§ Aim of the task: Reproduce the items below word for word, starting with the line that contains "Screen dimensions: 534x504" and going on through the line that contains "should pyautogui.click(x=443, y=484).", both ends included.
— begin Data listing —
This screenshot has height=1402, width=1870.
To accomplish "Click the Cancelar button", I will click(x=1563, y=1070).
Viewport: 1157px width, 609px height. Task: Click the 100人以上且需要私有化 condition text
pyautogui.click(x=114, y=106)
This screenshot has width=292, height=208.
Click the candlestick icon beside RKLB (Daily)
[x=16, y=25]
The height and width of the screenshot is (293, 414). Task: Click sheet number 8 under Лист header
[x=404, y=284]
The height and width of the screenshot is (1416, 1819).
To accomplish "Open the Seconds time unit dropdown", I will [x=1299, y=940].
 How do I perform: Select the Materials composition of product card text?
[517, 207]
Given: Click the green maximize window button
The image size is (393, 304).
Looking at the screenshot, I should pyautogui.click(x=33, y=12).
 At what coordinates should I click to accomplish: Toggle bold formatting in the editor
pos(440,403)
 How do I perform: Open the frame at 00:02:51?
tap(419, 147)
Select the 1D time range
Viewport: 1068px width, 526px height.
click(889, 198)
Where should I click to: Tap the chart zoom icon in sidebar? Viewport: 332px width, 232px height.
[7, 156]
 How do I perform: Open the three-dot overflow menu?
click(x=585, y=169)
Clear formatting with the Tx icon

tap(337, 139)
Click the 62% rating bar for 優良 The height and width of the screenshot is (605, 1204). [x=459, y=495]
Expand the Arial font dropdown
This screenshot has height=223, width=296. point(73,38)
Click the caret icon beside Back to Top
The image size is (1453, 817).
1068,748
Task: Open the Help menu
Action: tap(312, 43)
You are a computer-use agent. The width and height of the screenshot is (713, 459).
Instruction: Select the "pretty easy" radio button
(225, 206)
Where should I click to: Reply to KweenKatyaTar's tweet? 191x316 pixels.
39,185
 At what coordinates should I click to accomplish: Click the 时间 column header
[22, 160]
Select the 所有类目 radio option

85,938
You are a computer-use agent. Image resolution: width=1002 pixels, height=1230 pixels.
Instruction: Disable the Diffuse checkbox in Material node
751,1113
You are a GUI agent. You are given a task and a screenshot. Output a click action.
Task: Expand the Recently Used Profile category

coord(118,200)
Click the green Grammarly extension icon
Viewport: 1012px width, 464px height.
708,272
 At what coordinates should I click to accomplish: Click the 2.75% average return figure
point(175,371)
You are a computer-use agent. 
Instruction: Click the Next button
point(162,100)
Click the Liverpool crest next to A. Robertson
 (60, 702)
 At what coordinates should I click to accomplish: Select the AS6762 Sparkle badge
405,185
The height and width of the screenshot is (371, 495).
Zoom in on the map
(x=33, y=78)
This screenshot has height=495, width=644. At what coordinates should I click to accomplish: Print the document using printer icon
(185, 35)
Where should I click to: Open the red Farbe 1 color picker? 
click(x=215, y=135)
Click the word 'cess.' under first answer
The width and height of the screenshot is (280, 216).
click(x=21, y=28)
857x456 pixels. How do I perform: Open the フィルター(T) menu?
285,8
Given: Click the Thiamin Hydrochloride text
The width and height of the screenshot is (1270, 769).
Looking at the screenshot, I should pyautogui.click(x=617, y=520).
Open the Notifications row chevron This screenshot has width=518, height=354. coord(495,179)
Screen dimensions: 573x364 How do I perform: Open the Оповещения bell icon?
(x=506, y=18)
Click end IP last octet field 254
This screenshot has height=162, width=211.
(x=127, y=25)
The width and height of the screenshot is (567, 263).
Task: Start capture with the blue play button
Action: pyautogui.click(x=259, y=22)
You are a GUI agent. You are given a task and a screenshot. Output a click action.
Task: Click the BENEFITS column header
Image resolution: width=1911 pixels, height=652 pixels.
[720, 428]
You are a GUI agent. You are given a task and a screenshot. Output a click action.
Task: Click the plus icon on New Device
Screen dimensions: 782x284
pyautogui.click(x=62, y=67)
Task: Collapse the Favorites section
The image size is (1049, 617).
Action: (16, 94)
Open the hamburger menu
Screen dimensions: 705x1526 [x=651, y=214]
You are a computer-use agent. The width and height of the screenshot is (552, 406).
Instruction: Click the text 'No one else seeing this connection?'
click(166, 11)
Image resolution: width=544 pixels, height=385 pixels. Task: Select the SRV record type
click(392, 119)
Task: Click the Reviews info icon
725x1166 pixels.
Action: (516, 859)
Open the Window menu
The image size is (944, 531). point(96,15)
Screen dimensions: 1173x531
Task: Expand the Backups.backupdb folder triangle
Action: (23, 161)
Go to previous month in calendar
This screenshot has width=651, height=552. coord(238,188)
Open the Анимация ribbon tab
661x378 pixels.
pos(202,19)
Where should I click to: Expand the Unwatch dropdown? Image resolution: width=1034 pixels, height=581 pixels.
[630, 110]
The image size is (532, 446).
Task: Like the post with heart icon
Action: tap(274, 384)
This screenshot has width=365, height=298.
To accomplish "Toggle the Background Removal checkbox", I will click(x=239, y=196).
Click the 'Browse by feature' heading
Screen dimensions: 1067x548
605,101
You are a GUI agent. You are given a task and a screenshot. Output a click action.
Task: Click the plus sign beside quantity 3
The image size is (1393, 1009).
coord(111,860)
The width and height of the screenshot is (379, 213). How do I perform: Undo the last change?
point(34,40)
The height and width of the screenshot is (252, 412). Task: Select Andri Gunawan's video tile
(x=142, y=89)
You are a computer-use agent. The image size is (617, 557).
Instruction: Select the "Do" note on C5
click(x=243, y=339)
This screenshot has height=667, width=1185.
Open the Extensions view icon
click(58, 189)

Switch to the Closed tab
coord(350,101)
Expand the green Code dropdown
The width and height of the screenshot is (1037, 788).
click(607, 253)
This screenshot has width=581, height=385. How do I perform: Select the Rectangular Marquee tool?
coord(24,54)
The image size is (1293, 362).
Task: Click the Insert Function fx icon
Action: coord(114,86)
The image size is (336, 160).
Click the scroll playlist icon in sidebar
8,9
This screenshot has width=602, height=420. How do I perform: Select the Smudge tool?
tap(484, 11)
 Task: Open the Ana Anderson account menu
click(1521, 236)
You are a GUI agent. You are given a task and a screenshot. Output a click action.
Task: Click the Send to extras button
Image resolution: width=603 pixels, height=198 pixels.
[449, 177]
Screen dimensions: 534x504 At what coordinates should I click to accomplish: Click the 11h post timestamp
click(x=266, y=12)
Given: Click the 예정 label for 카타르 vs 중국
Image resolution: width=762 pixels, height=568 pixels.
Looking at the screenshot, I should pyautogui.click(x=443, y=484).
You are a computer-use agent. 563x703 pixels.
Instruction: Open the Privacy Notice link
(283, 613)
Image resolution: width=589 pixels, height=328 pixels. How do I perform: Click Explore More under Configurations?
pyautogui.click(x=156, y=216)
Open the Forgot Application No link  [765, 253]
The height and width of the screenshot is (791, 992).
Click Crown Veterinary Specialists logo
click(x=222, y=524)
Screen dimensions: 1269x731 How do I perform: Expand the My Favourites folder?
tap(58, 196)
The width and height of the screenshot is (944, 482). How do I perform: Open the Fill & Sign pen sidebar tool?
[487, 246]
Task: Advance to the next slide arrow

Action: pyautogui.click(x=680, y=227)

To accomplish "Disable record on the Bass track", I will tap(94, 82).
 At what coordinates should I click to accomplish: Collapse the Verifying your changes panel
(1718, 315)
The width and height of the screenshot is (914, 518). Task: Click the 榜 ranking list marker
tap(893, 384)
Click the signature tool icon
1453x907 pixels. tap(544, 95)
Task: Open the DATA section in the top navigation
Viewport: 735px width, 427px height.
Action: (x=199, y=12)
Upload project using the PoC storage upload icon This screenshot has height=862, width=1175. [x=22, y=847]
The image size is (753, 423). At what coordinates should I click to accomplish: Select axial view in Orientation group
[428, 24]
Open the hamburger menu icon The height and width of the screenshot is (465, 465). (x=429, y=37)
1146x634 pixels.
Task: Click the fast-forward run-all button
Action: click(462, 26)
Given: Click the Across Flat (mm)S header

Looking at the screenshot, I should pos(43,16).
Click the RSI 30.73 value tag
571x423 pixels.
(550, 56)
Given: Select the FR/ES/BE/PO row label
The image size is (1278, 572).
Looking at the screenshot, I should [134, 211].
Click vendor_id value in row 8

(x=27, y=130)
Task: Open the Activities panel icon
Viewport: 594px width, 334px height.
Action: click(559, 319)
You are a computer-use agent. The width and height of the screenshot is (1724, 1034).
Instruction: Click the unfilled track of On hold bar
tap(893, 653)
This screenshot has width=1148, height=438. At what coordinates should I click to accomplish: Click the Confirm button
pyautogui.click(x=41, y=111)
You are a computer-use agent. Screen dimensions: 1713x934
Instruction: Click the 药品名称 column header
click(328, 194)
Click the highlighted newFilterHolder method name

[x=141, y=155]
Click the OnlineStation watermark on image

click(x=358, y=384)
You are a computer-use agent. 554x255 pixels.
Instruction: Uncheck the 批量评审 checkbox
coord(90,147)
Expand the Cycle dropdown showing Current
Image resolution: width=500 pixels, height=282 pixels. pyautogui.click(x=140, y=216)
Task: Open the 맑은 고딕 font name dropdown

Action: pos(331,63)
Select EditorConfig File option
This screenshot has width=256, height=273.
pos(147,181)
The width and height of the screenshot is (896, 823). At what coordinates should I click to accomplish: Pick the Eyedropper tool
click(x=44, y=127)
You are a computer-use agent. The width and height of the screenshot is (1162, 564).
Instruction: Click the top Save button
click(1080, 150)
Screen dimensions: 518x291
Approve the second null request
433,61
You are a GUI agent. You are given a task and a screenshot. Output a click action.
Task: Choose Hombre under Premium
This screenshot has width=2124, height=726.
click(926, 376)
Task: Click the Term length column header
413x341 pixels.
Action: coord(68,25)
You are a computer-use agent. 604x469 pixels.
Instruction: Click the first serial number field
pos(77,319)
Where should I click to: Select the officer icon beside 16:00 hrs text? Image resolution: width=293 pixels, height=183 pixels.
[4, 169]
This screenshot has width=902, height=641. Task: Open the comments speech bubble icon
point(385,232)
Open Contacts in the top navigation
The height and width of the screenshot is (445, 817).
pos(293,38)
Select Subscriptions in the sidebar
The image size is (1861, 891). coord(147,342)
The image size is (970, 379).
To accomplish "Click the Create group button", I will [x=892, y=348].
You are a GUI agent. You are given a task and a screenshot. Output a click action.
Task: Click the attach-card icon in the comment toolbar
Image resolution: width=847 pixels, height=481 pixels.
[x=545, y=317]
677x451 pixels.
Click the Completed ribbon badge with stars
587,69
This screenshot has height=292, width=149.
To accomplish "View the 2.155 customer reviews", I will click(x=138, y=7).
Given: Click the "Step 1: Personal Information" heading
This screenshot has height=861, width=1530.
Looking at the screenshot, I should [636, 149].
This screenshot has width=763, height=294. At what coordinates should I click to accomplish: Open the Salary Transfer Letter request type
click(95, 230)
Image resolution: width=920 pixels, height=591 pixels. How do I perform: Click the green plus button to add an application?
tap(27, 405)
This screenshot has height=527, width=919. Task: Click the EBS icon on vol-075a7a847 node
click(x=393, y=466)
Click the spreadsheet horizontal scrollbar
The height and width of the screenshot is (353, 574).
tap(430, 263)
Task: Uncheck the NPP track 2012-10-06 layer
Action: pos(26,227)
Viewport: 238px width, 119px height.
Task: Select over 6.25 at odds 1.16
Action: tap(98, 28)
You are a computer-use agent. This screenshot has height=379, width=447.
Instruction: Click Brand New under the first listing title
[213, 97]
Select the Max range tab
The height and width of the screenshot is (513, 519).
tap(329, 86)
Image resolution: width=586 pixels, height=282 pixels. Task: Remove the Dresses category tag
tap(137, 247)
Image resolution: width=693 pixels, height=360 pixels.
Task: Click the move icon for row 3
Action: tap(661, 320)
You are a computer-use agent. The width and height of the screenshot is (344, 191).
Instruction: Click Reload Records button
— end Data listing —
§ Final result:
Screen dimensions: 534x504 At what coordinates should I click to accomplish: Click the 11h post timestamp
click(x=266, y=12)
Given: Click the 예정 label for 카타르 vs 중국
Image resolution: width=762 pixels, height=568 pixels.
Looking at the screenshot, I should pyautogui.click(x=443, y=484).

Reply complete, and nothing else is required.